▸ EXCERPT
☆ ☆ ☆ ☆ ☆ ☆ ☆
# TheEpic Championship [potential sponsors and prizes] - Occuring in September/October.



## Garf (May 19, 2022)

Like the name suggest, *I, @baseballjello67, @Travelingyoyokid, and potentially some other people* would like to host a large competition. Like a combination of Worlds + Monkey League.
There will be a stockload of events you can participate in, such as your usual WCA events, some non-WCA events, and fun little challenges to make viewing a lot more interesting. There will be a potential sponsor
So, I guess registration starts *NOW, *and try to get more people that you know involved. I don't care if they have to create an account, just get them in here to let them have a lot of fun. Free registration. I want at least 25 people in each event, no matter the skill level.
*WCA*: 3x3, 2x2, 4x4, 5x5, 6x6, 7x7, Clock, Megaminx, Pyraminx, Skewb, Sq-1, 3BLD, 4BLD, 5BLD, 3x3 MultiBLD, 3x3 OH, 3x3 FMC
Non-WCA: 2-bld, 6-bld, 7-bld, skewb-bld, square-1 bld, megaminx-bld, clock-bld???, 3x3 Feet, 3x3 feet BLD, 3x3 OH BLD, mirror blocks
Challenges: 3x3 in ice bath???, fastest good lube set-up with whatever lubes you have, 3x3 workout, 3x3 BLD + Push-ups, 3x3 upside-down, 3x3 standing on legos.
☆ ☆ ☆ ☆ ☆ ☆ ☆
▸ RECORDS
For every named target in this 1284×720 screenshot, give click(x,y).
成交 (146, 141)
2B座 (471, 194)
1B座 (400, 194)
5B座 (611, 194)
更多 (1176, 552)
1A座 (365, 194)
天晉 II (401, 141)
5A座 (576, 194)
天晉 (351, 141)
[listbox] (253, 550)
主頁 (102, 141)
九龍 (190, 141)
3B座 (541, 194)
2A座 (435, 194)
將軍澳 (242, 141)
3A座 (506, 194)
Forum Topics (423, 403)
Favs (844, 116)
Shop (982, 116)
☆ ☆ ☆ ☆ ☆ ☆ ☆
▸ WHAT YOU WILL DO
a: Print the passage of the TheEpic Championship post from "# TheEpic Championship" to "the skill level.".
b: Proceed with the TheEpic Championship post, writing on from the point where it stops.

▸ ANSWERS FOR THE TASKS
a:
# TheEpic Championship [potential sponsors and prizes] - Occuring in September/October.



## Garf (May 19, 2022)

Like the name suggest, *I, @baseballjello67, @Travelingyoyokid, and potentially some other people* would like to host a large competition. Like a combination of Worlds + Monkey League.
There will be a stockload of events you can participate in, such as your usual WCA events, some non-WCA events, and fun little challenges to make viewing a lot more interesting. There will be a potential sponsor
So, I guess registration starts *NOW, *and try to get more people that you know involved. I don't care if they have to create an account, just get them in here to let them have a lot of fun. Free registration. I want at least 25 people in each event, no matter the skill level.

b:
Sheet to see who is participating: https://docs.google.com/spreadsheets/d/1q9WRyKNUqQXaJtr9RguG2oFG8aLOD-y7eysD12Nvs98/edit#gid=0
Register here: https://docs.google.com/forms/d/e/1...HDpgucU34eP7ZJGQ1c-AYELg/viewform?usp=sf_link


----------



## Imsoosm (May 19, 2022)

Can I help with hosting?
Also sign me up for 2-4, mega, skewb, 3oh and fmc for wca,
2bld, 3w/feet (and why is skewb in non-wca lol), 2oh if you're going to add it for non-wca,
3upside down for challenges (imma just hang upside down from a monkey bar and do it, I've done it before)



TheEpicCuber said:


> 3x3 standing on legos


This is just cursed.
Ok, ok, I'll join this as well. (do we have to record a video for this)

This is the 10th comp organized in the past month. Great practicing opportunities for me!!


----------



## ShortStuff (May 19, 2022)

Lol this seems fun. Especially to watch
Can I compete in 2x2-5x5, Mega, Pyra, Skewb, 3x3OH, 3x3 FMC, 2BLD
And of course 2 odd ones, Upsidedown and standing on legos


----------



## DynaXT (May 19, 2022)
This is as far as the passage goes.